国内OpenStackエコシステム市場予測:2014年~2019年(出典:IDC Japan)

 2014年から2015年にかけては、大手のコンテンツサービスプロバイダーやSNSプロバイダー、パブリッククラウドサービスプロバイダーを中心に、OpenStackの採用実績が増加。また、導入の可否を判断するための検証を行う企業も増加しているという。

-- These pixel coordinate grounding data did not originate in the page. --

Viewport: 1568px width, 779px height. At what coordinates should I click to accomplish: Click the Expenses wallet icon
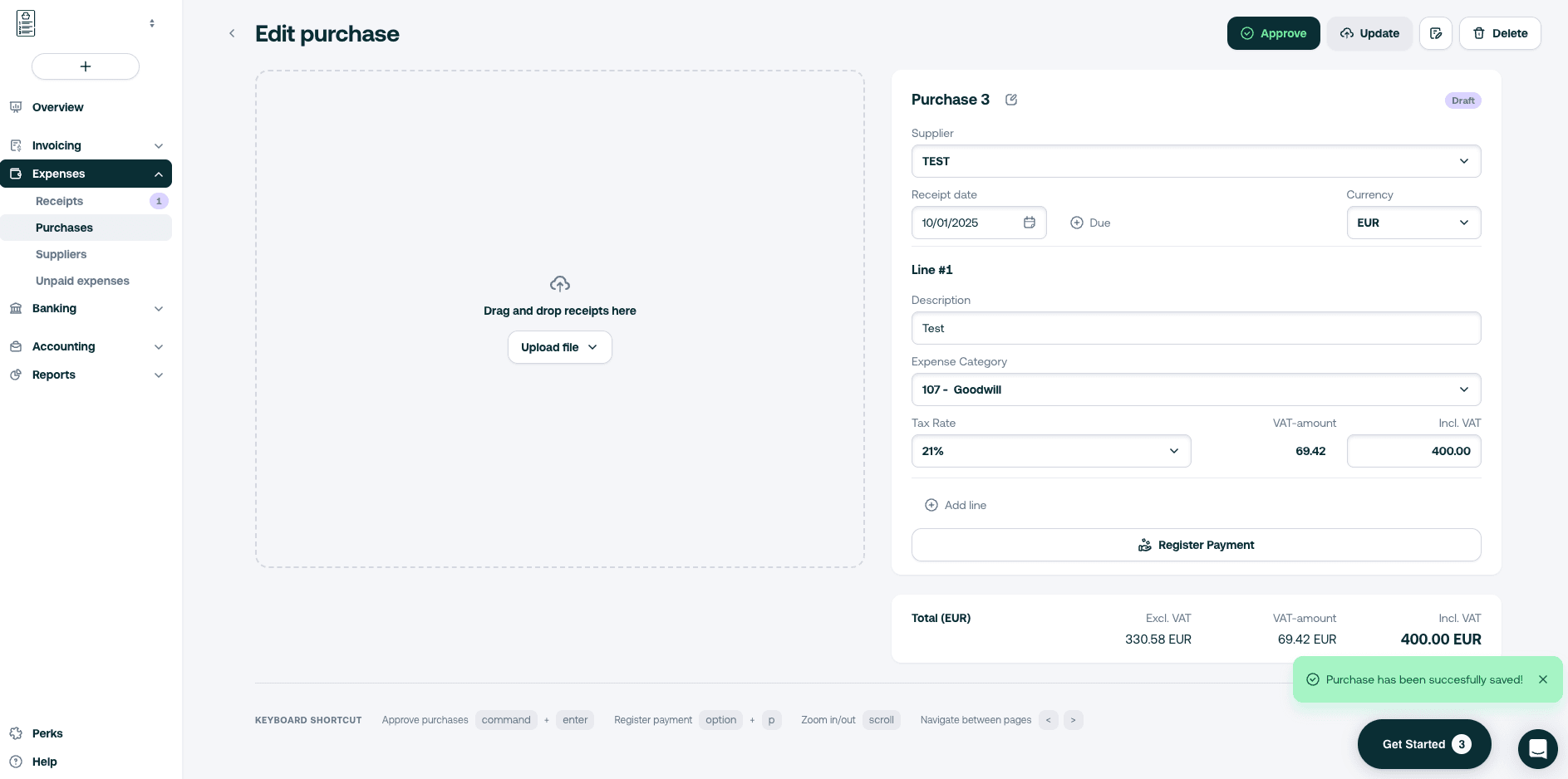click(x=17, y=174)
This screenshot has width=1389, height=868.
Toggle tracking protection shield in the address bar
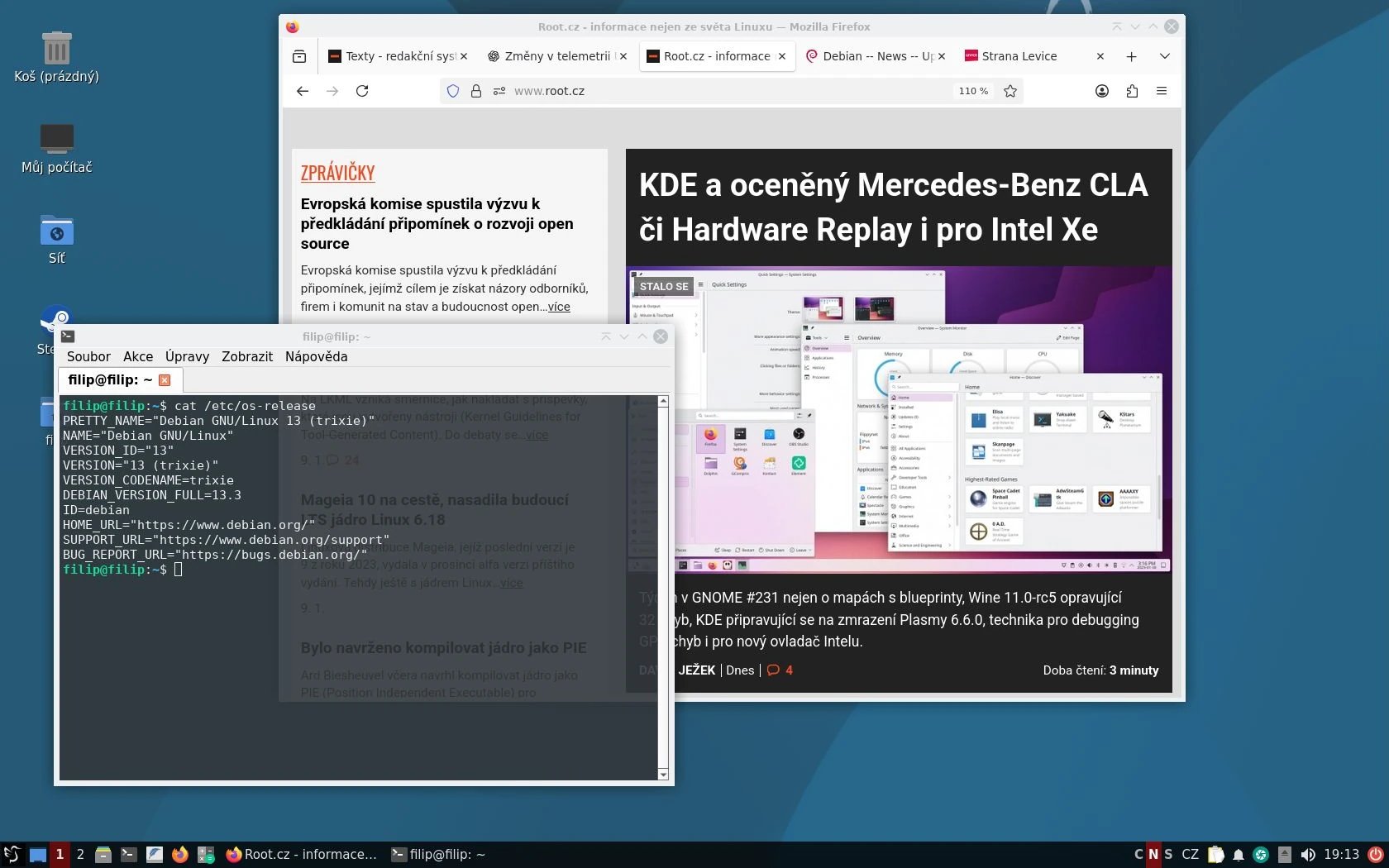tap(452, 91)
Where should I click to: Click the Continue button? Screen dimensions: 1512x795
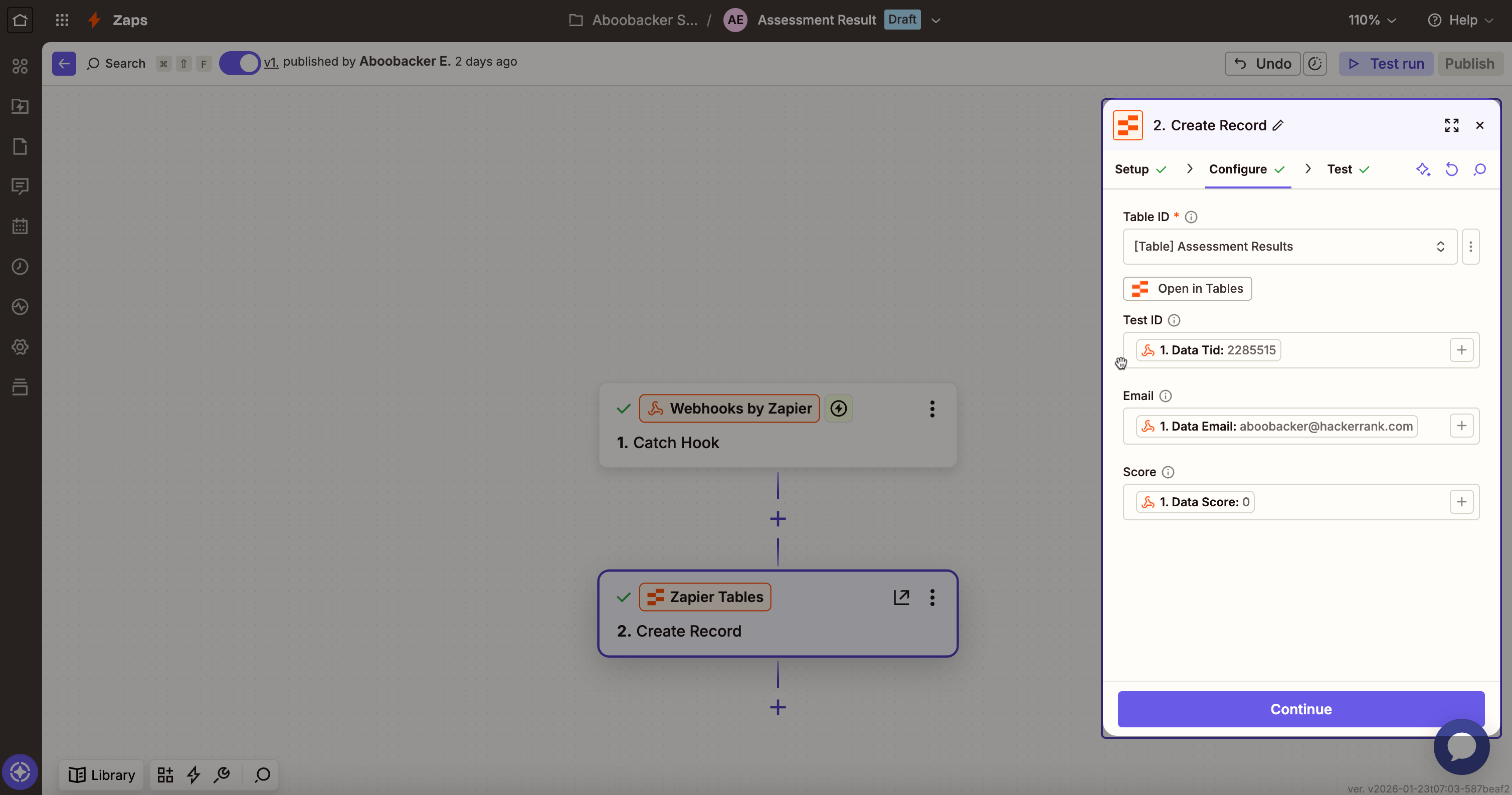(x=1301, y=709)
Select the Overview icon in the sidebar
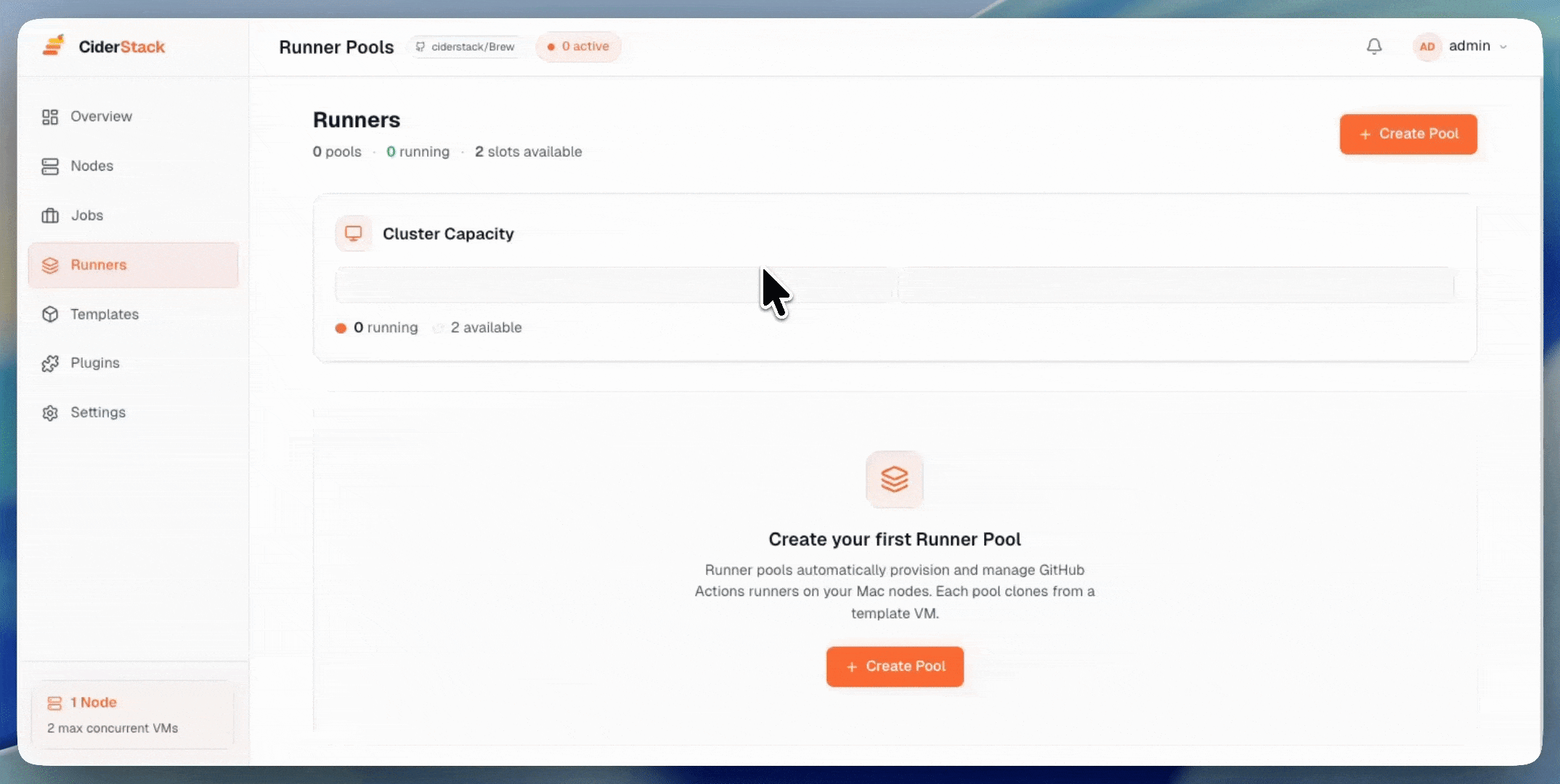The image size is (1560, 784). (x=49, y=116)
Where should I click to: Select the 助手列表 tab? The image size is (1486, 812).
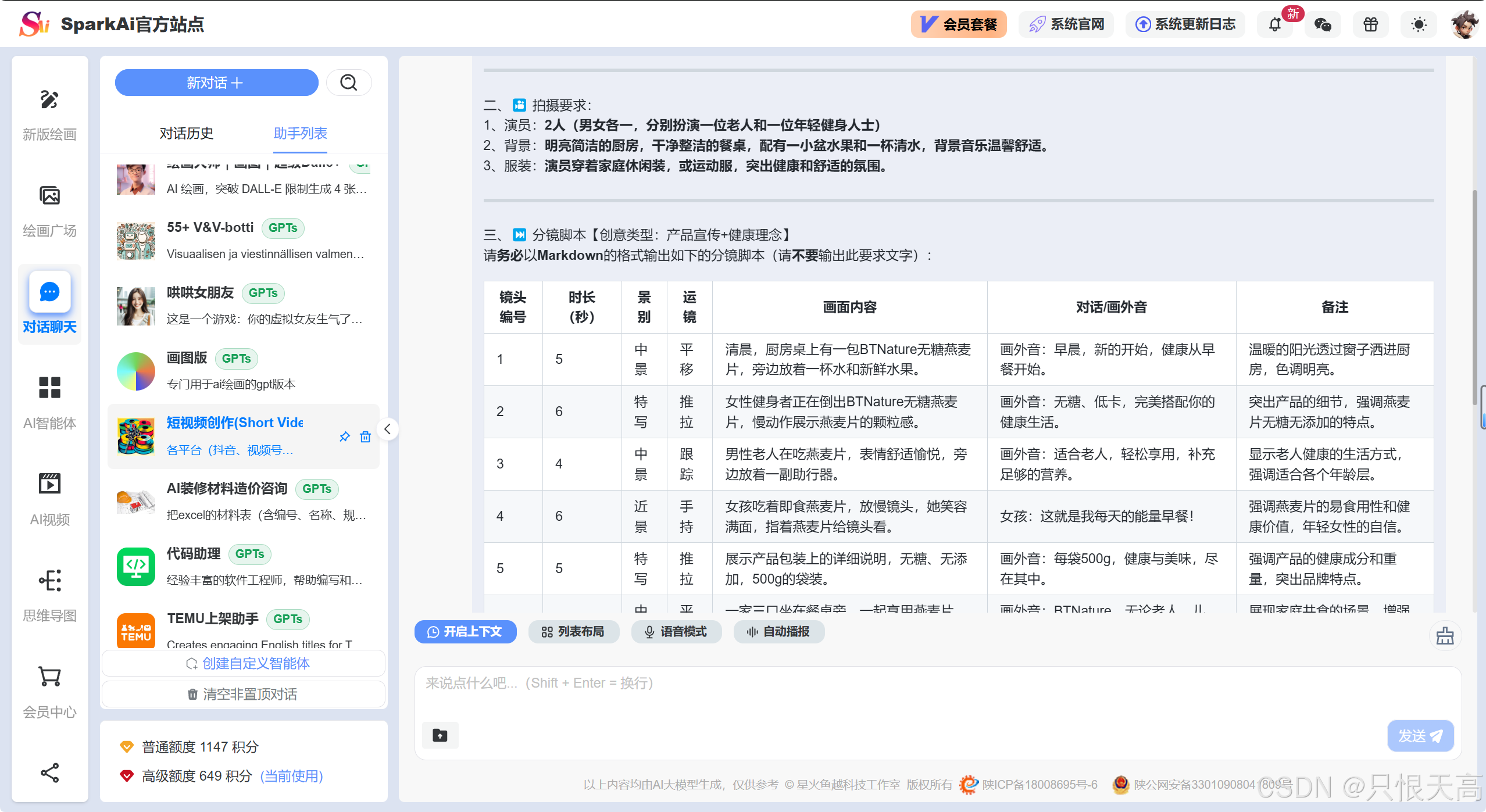tap(300, 134)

 今後もさらに市場規模の拡大は続き、2016年の国内OpenStackエコシステム市場は61億5000万円に、2014年~2019年の年間平均成長率は113.7%に上り、2019年の市場規模は363億4000万円になると予測。短期的にはサービスプロバイダーにおけるOpenStackの採用が市場成長を牽引していくが、中期的には大手一般企業のプライベートクラウド基盤における採用など企業向けの実績も増加していくと見込んでいる。

 IDC Japan ソフトウェア&セキュリティ リサーチマネージャーの入谷光浩氏は、「OpenStackはまだ発展途上にあり、今のところ導入するためには高度な技術とエンジニアを必要とする場合が多い。一方、国内における先進的な導入事例はOpenStackエンジニアの育成を促し、エコシステムの活性化をもたらしている。今後はOpenStackの成熟化が進み、エンジニアの裾野も拡大していくことで、一般企業への導入が増加していくとみられる。ITサプライヤーはOpenStack成長期における市場機会の獲得を確実なものとするために、いち早くOpenStackの実績を積みノウハウを取得することが重要である」とコメントしている。